### [Your assignment]
Only one part of the listing is needed: the lines from the one with "620x366 pixels. Task: Click" through the last line, copied exactly and free of pictures.

- Opening Delimiter -

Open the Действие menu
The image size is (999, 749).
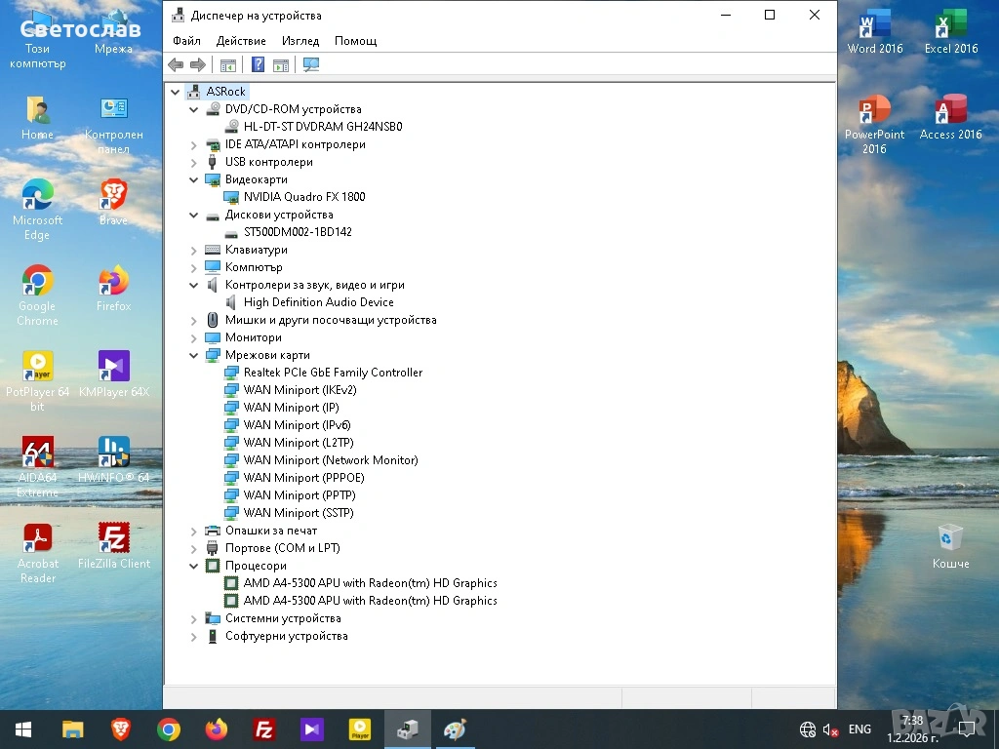(x=241, y=41)
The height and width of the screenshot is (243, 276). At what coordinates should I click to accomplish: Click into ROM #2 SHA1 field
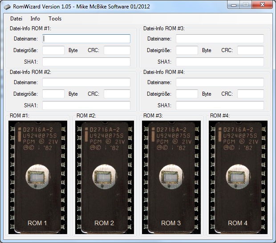click(86, 105)
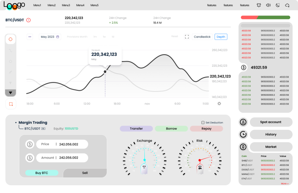Mute sound with the speaker icon

click(268, 5)
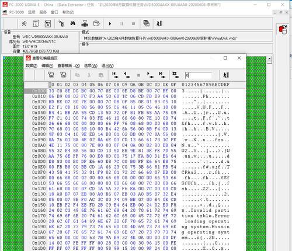The width and height of the screenshot is (292, 251).
Task: Click the hammer tools icon in main toolbar
Action: pos(24,24)
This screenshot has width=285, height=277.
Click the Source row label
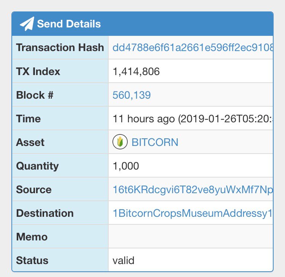pyautogui.click(x=34, y=189)
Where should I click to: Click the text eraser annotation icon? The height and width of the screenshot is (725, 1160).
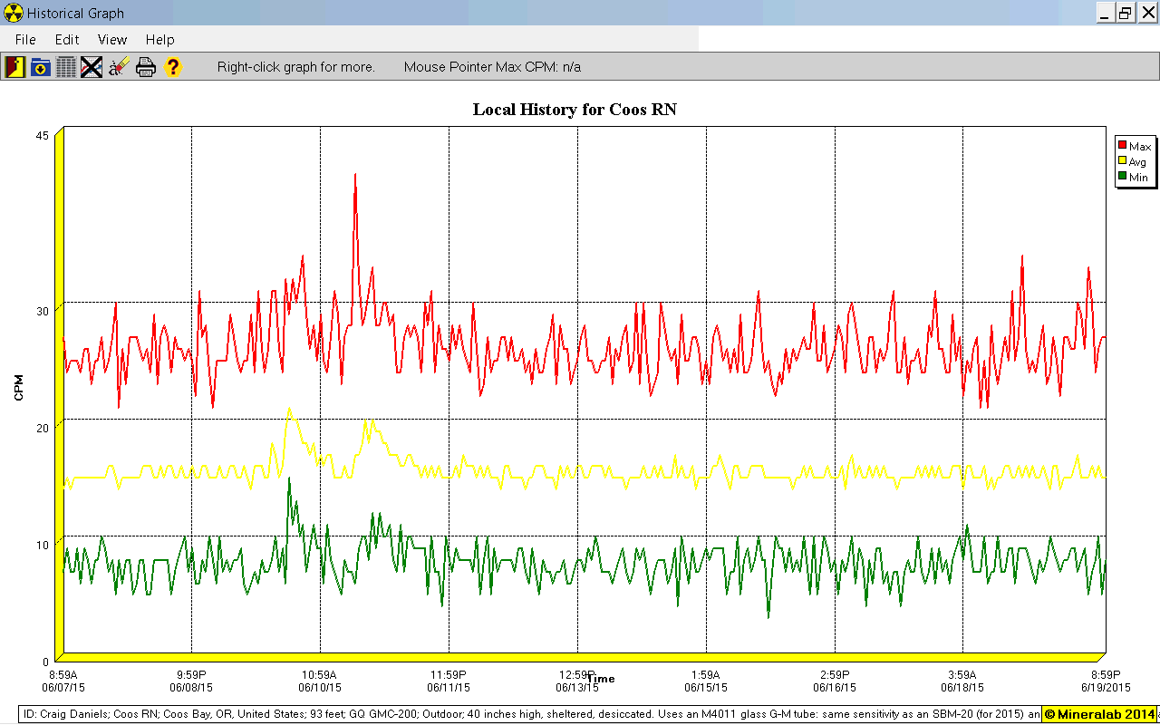point(119,67)
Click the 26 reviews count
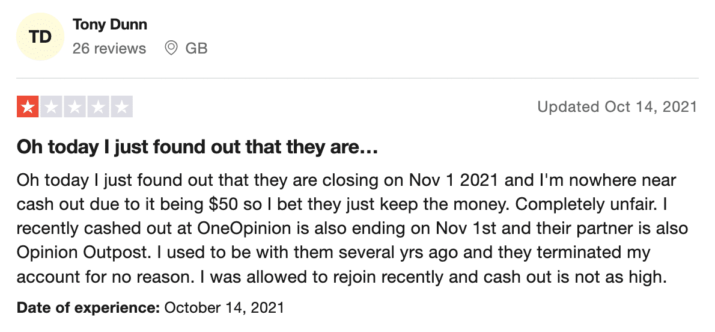Screen dimensions: 715x332 coord(109,48)
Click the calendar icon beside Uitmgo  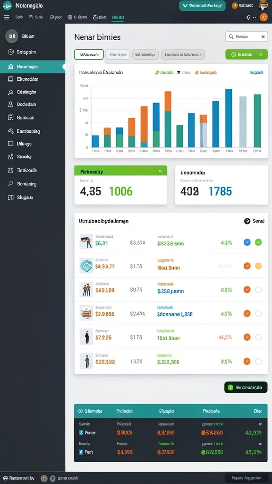[11, 144]
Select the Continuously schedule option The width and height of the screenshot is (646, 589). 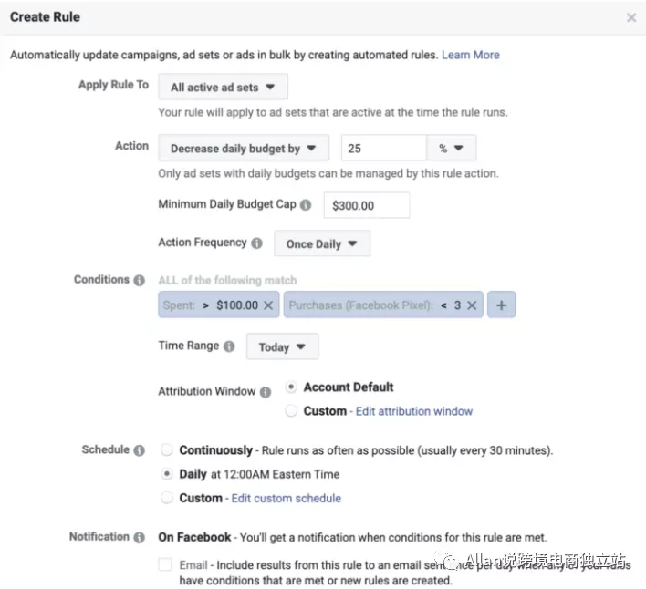tap(166, 450)
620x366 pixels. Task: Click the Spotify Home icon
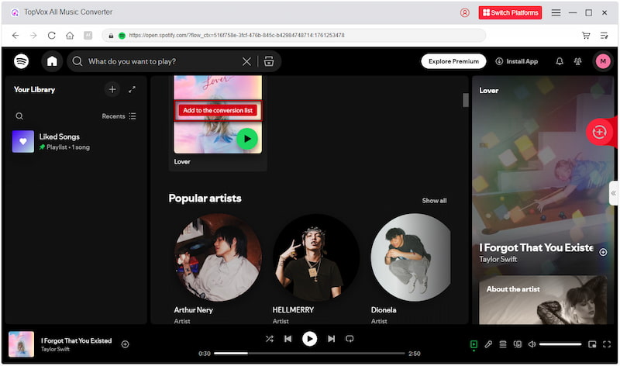click(52, 61)
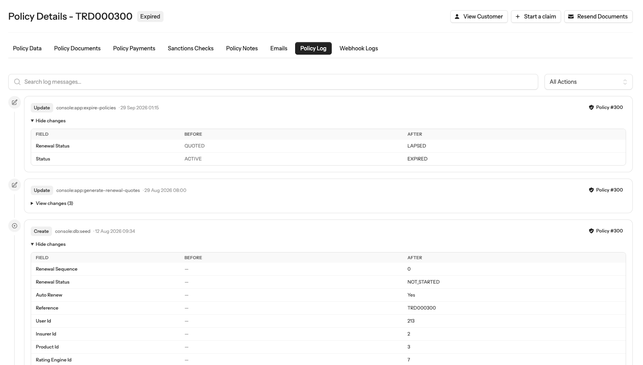Open the Webhook Logs tab

[359, 48]
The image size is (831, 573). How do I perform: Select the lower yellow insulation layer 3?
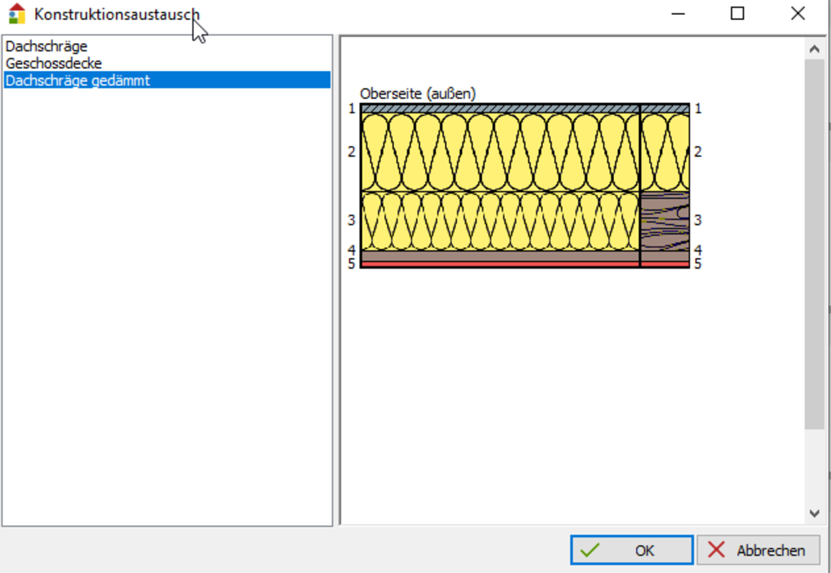[x=499, y=221]
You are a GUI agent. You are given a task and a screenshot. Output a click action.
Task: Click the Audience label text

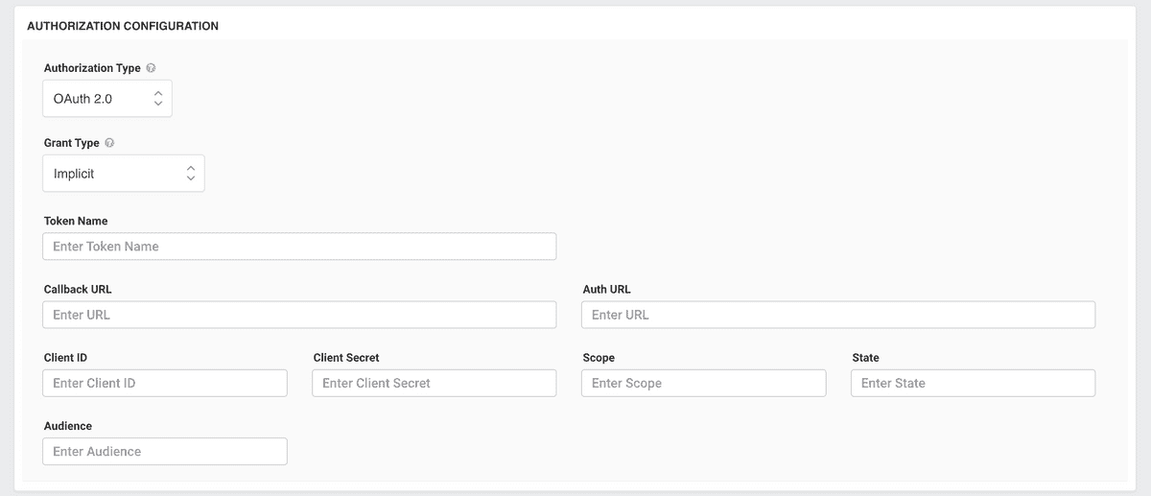coord(68,426)
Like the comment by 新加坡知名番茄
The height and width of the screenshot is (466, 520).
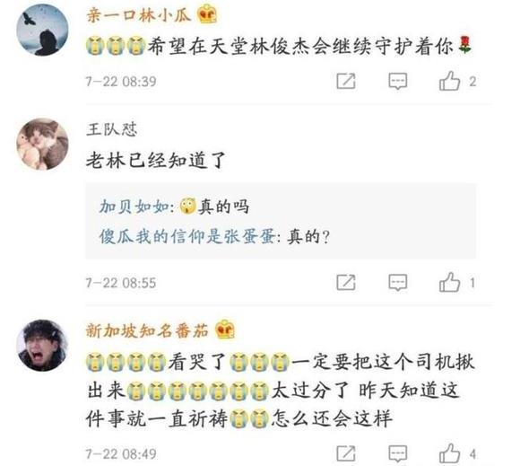pyautogui.click(x=450, y=453)
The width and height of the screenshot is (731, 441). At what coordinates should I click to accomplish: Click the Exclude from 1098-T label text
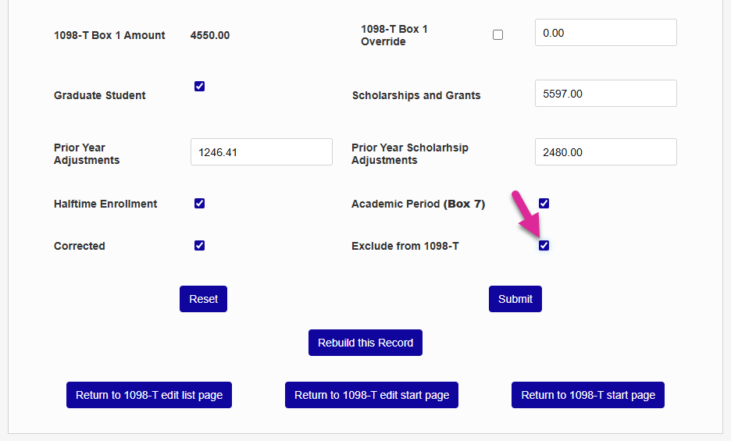405,246
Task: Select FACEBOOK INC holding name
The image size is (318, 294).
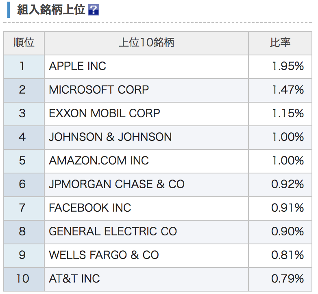Action: click(90, 208)
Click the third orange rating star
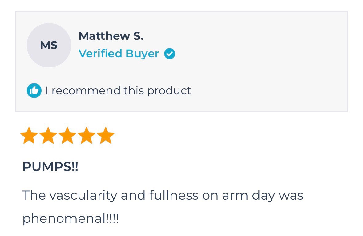The image size is (363, 236). pyautogui.click(x=67, y=136)
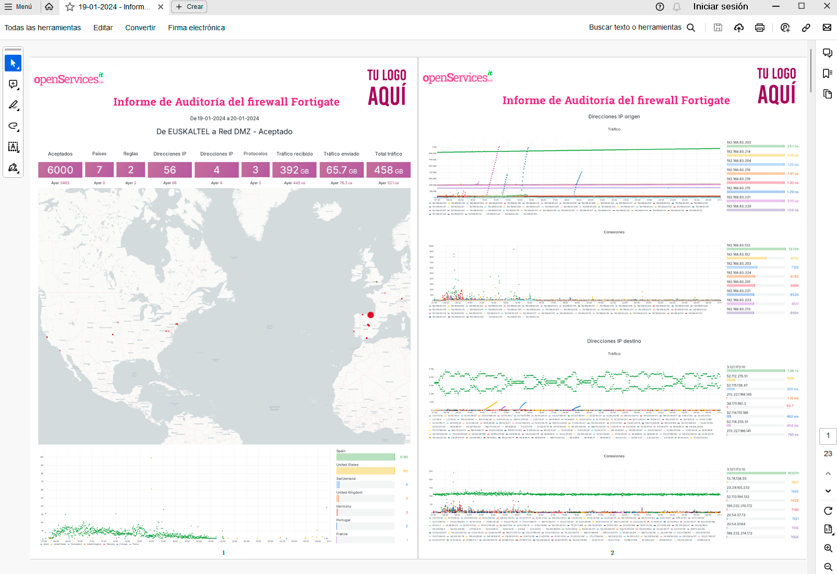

- Closing Delimiter -

### [Task solution]
620x366 pixels. Task: Click the Spotify Home icon
click(52, 61)
Open the Webhook Logs tab

[359, 48]
The image size is (831, 573). How do I perform: Select the lower yellow insulation layer 3?
[x=499, y=221]
You are a GUI agent. You are given a task and a screenshot. Output a click action.
Task: Click the Audience label text

coord(68,426)
Like the comment by 新加坡知名番茄
The height and width of the screenshot is (466, 520).
pyautogui.click(x=450, y=453)
The width and height of the screenshot is (731, 441). At what coordinates should I click to accomplish: Click the Exclude from 1098-T label text
405,246
Task: Select FACEBOOK INC holding name
The image size is (318, 294).
Action: click(90, 208)
Click the third orange rating star
The image size is (363, 236). pyautogui.click(x=67, y=136)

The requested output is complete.